RECORDS SUPPLIED:

——————

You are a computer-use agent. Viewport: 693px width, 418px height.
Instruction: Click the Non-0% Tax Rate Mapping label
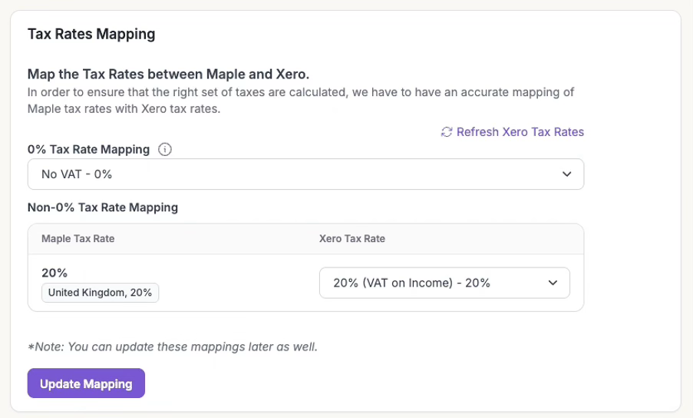(103, 207)
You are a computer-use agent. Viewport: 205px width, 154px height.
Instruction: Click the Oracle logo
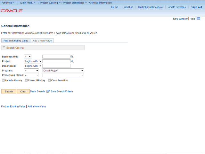tap(12, 11)
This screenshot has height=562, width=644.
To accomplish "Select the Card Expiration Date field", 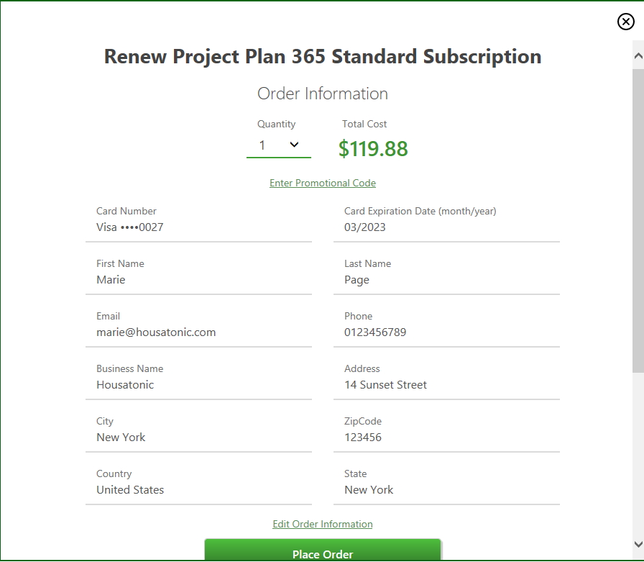I will point(446,222).
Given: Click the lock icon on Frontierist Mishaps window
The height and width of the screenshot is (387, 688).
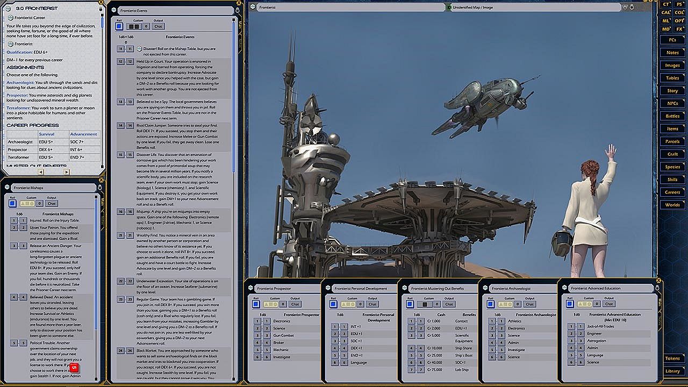Looking at the screenshot, I should (100, 187).
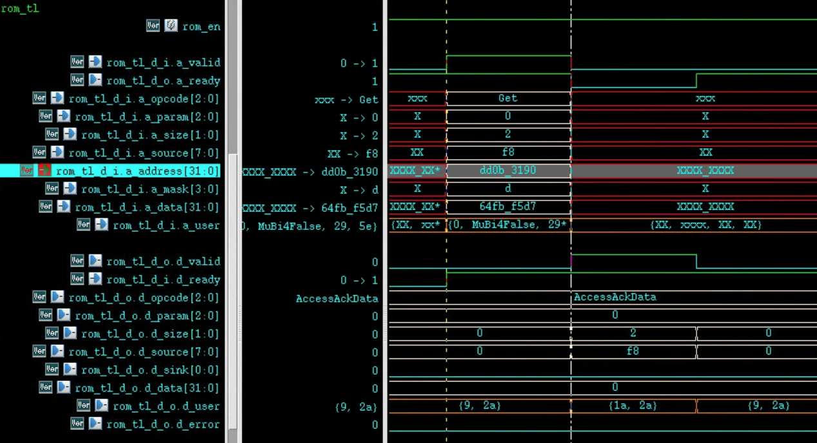Image resolution: width=817 pixels, height=443 pixels.
Task: Click the hatched net icon next to rom_en
Action: coord(170,26)
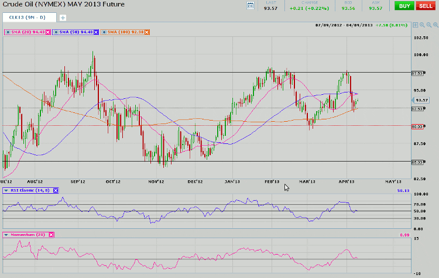This screenshot has width=439, height=278.
Task: Collapse the Momentum (20) panel
Action: (x=7, y=234)
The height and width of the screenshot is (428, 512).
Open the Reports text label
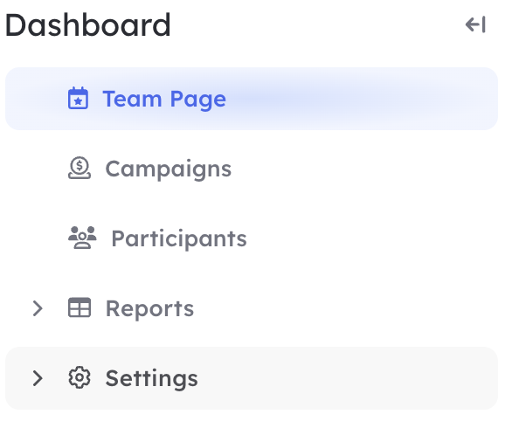point(149,309)
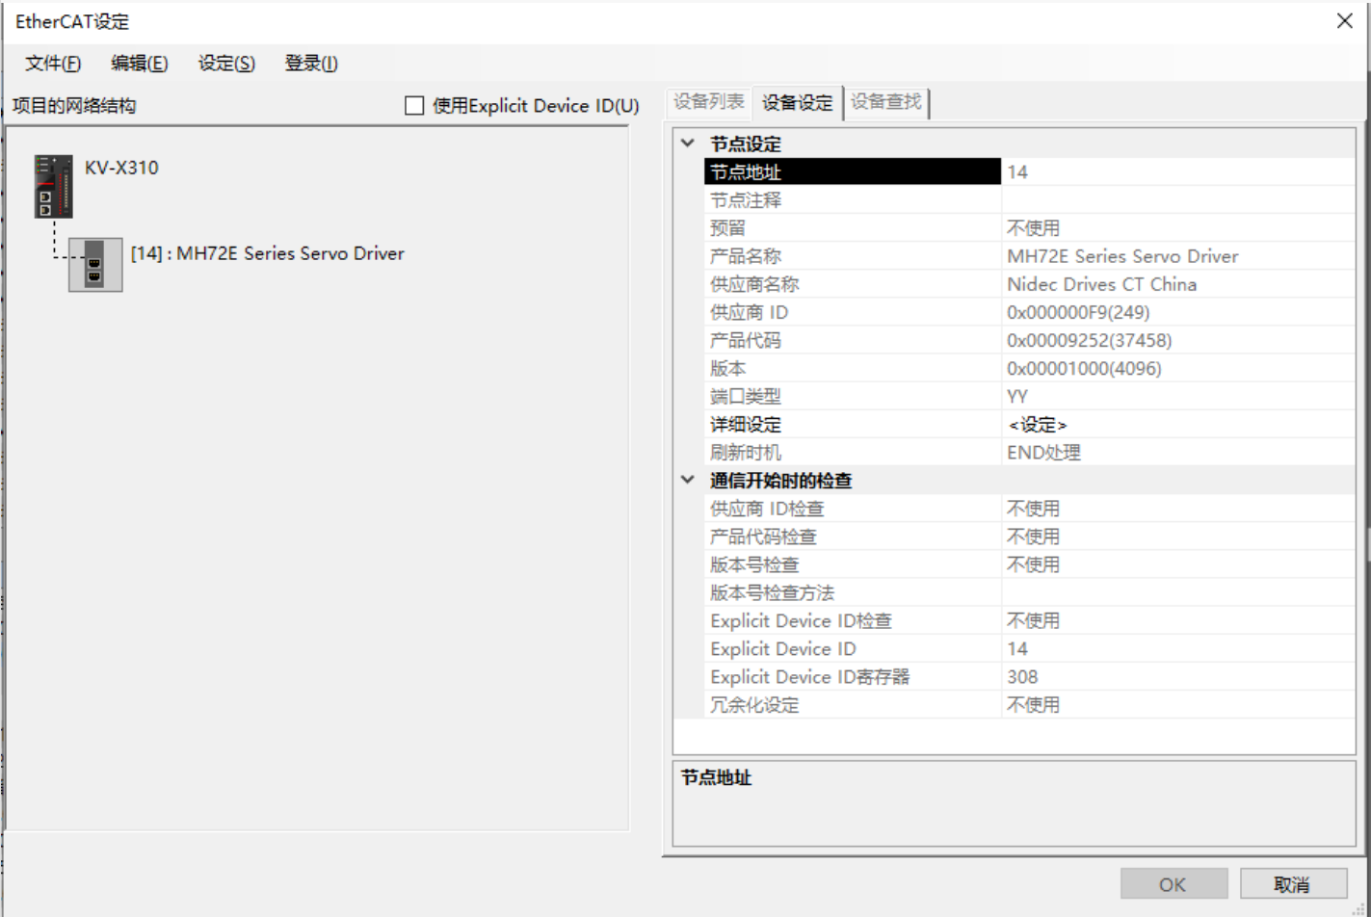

——————

REQUIRED WORK: Convert the records, starting at the line containing "Given: Click the" and running through the end of the records, into a Markdown table with the columns Row and Content, one line per row. Skip blank lines and leave the pictures out.

EXERCISE SOLUTION:
| Row | Content |
|---|---|
| 1 | Given: Click the lock icon on Frontierist Mishaps window |
| 2 | The height and width of the screenshot is (387, 688). |
| 3 | Looking at the screenshot, I should (100, 187). |
| 4 | Image resolution: width=817 pixels, height=443 pixels. |
| 5 | Task: Click the hatched net icon next to rom_en |
| 6 | Action: coord(170,26) |
| 7 | This screenshot has width=439, height=278. |
| 8 | Task: Collapse the Momentum (20) panel |
| 9 | Action: (x=7, y=234) |
| 10 | The height and width of the screenshot is (428, 512). |
| 11 | Open the Reports text label |
| 12 | point(149,309) |